19. The non-transitory computer-readable medium of claim 18, wherein to select the subset of storage devices, the instructions cause the one or more processors to perform operations comprising: selecting a sharding instance from a plurality of available sharding instances associated with a shard mapping using the sharding instance identifier, the selected sharding instance identifying a plurality of redundancy groups of storage devices of the plurality of storage devices.

20. The non-transitory computer-readable medium of any of claims 18-19, wherein the data processing operation is associated with a plurality of erasure- coded versions of the data object, and wherein executing the instructions causes the one or more processors to perform operations comprising: applying a hashing function of the sharding instance corresponding to the sharding instance identifier to hashing input information associated with the sharding instance identifier to identify a redundancy group of the plurality of redundancy groups, the identified redundancy group comprising the subset of storage devices.

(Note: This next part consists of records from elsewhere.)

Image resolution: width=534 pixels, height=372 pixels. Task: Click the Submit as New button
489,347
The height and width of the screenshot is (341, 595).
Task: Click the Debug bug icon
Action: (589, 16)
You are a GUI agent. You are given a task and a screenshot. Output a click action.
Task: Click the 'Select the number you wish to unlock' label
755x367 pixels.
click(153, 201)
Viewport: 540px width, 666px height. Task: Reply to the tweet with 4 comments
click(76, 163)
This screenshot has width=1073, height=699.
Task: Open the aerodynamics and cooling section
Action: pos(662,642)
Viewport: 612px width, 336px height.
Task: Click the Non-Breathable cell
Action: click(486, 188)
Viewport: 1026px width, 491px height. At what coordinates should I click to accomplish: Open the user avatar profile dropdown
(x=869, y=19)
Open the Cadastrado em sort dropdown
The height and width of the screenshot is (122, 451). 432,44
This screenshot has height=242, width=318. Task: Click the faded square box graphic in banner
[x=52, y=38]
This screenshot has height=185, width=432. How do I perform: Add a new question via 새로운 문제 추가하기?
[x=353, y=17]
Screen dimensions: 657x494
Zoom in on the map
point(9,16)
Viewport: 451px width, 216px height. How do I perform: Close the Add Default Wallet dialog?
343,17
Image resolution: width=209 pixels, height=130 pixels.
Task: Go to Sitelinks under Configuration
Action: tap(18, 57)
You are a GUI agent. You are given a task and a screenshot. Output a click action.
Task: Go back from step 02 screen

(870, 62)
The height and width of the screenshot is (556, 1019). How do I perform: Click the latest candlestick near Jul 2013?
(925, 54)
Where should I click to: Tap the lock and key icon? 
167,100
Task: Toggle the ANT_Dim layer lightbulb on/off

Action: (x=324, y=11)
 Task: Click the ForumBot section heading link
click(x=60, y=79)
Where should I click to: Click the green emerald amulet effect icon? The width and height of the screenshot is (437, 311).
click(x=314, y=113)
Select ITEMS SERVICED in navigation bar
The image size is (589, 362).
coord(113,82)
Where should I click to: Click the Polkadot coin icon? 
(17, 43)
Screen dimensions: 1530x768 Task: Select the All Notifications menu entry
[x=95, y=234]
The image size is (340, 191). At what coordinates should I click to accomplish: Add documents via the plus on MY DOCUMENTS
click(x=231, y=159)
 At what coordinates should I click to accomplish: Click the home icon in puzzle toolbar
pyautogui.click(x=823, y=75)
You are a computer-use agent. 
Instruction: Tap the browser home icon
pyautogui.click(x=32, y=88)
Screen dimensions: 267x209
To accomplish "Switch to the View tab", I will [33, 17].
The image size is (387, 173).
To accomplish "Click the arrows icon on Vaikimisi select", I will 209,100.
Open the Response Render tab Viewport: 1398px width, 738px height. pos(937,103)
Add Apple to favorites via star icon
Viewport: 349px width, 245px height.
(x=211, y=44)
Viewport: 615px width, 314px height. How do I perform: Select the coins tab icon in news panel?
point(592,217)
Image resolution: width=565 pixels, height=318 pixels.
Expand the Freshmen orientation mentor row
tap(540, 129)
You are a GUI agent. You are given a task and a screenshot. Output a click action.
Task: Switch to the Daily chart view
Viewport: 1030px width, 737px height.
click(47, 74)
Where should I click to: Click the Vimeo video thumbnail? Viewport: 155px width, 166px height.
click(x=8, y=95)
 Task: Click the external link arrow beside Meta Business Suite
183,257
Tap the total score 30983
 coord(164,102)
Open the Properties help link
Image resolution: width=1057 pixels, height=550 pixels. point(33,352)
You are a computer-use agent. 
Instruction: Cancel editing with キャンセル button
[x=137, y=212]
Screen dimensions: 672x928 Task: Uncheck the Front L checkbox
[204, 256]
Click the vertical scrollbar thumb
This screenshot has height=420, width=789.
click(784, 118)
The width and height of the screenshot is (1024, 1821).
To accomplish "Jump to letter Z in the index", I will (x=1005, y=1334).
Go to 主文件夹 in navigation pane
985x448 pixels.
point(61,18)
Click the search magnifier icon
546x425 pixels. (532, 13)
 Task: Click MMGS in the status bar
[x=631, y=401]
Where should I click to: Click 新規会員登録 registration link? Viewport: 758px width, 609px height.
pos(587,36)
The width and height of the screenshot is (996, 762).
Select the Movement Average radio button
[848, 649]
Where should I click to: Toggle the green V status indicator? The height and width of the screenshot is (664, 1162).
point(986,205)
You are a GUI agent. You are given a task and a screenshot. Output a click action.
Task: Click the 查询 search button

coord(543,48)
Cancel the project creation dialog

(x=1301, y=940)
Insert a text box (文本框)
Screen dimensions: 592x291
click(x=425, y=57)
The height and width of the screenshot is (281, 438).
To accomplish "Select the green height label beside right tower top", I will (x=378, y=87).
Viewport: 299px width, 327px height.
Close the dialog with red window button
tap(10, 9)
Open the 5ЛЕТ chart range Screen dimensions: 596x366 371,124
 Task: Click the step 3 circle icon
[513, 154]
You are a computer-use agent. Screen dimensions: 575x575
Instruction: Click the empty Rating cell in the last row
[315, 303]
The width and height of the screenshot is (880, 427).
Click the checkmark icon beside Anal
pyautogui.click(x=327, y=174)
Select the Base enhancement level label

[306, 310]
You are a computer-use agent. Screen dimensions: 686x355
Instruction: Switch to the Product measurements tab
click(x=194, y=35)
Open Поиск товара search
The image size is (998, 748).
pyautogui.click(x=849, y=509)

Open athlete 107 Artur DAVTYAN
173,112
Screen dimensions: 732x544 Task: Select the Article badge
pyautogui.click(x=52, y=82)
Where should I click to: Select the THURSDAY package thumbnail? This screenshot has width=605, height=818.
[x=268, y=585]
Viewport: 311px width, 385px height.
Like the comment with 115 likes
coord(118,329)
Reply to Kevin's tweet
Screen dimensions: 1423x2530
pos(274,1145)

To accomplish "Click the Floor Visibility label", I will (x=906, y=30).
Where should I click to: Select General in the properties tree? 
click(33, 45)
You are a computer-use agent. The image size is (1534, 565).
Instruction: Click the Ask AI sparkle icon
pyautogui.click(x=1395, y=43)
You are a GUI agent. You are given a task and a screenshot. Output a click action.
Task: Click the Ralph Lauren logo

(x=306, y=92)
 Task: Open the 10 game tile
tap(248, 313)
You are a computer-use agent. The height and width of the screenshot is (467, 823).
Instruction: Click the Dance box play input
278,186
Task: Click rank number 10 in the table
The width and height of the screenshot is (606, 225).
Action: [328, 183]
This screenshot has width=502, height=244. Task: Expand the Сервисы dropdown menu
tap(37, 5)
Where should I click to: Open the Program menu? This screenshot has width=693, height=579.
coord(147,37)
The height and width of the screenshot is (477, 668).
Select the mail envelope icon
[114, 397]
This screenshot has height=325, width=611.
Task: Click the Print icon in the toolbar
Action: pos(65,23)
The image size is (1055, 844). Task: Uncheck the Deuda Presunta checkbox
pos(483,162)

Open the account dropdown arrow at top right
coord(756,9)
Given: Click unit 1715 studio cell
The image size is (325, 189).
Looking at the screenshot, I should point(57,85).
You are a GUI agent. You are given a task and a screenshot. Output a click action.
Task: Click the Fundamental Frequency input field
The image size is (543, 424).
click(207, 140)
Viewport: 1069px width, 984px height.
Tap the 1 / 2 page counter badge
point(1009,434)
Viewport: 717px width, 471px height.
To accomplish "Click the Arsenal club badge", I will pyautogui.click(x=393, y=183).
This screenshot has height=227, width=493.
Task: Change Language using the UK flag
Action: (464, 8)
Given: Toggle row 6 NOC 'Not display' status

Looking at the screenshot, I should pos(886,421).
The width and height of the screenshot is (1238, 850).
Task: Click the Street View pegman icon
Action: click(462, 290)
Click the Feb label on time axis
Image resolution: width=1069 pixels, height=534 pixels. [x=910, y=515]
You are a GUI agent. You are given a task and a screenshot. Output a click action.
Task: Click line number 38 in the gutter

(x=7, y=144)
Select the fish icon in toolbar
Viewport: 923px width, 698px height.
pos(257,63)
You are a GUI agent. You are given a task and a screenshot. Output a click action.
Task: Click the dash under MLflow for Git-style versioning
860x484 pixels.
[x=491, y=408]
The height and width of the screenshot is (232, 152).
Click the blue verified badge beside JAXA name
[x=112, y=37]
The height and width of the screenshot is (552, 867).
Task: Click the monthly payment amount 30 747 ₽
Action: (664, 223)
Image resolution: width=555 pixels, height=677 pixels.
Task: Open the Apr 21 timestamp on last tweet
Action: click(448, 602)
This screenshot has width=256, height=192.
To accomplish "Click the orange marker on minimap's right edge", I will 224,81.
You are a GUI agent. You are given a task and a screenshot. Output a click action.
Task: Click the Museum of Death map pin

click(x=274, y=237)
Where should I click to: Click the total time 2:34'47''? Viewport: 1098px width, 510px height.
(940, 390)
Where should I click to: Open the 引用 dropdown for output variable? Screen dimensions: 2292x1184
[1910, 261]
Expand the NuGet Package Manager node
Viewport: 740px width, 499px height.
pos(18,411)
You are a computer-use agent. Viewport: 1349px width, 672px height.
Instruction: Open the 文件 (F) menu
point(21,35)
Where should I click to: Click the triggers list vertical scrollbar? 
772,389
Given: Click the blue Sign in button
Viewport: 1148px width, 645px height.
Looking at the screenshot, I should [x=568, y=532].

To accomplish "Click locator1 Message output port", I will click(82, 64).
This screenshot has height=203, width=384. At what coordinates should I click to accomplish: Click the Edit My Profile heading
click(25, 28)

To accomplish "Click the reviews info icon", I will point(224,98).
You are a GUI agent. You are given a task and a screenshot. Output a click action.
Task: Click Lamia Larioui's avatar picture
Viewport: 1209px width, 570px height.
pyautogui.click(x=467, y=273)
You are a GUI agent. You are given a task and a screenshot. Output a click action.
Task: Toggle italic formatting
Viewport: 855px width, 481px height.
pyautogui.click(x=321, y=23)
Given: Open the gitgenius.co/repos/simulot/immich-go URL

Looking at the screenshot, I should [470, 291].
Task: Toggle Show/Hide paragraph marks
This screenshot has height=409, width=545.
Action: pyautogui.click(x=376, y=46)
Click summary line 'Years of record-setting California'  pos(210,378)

21. The non-transitory computer-readable medium of claim 20, wherein executing the instructions causes the one or more processors to perform operations comprising: for each storage device of the subset of storage devices: arranging the plurality of data entries in a buffer based on the data object identifier and the sequential order of the plurality of sequence identifiers; executing the data processing operation for each data entry of the plurality of data entries using an erasure -coded version of the plurality of erasure-coded versions of the data object and according to the execution order based on the sequence identifier, to generate a corresponding erasure-coded result; and communicating the corresponding erasure -coded result to each storage device of the subset of storage devices for storage.

22. An apparatus in a distributed storage network, the apparatus comprising: a plurality of storage devices, each of the plurality of storage devices storing a copy of a data object; and a sequencer module for generating a plurality of sequence identifiers for a corresponding plurality of data entries for accessing a data object, the plurality of sequence identifiers generated in sequential order; a switching module for: selecting a subset of storage devices of a plurality of storage devices storing a copy of the data object, the selecting based on a sharding instance identifier associated with the plurality of data entries; and communicating a data stream with the plurality of data entries to a storage device of the subset of storage devices, each data entry of the plurality of data entries comprising a data object identifier of the data object, a data processing operation identifier, and a sequence identifier of the plurality of sequence identifiers; and a storage controller module for: arranging the plurality of data entries in a buffer of the storage device based on the data object identifier and the sequential order of the plurality of sequence identifiers; and executing for each data entry of the plurality of data entries, a data processing operation using the data object, the data processing operation corresponding to the data processing operation identifier, and the data processing operation executed according to an execution order based on the sequence identifier.